Pope Francis completed a week-long visit to Africa in Juba on Sunday, celebrating Mass with a call to peace and praise for the courage of the South Sudanese people.
“When our strength seems paltry before the magnitude of our problems and the blind fury of violence, we Christians are able to make a decisive contribution to changing history,” the pontiff said. “Let us lay down the weapons of hatred and revenge, in order to take up those of prayer and charity. Let us overcome the dislikes and aversions that over time have become chronic and risk pitting tribes and ethnic groups against one another.”
The pope’s tour included meetings with President Salva Kiir, above, and other government and civil society leaders, as well as a visit Saturday with displaced persons and refugees. He called for humanitarian and development aid to assist those affected by South Sudan’s years of conflict.

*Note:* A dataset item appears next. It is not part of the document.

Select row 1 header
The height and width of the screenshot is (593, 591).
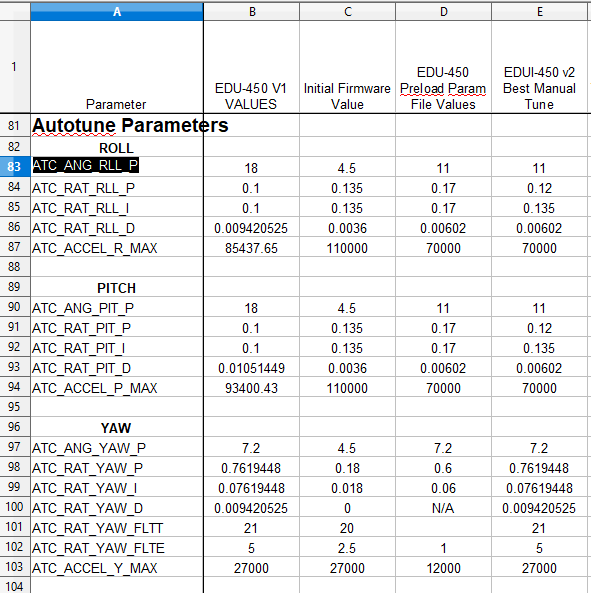tap(15, 67)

Pope Francis first visited Democratic Republic of Congo, speaking alongside Congolese President Felix Tshisekedi during a ceremony in Kinshasa last week. The pope, finally making a trip he was forced to cancel last June, said he was grateful to be making his visit as a pilgrim of reconciliation and of peace.
“I return to Rome with you even closer to my heart. You are in my heart; you are in the hearts of Christians worldwide!” the pope said as he departed South Sudan. “Never lose hope. And lose no opportunity to build peace in your country.”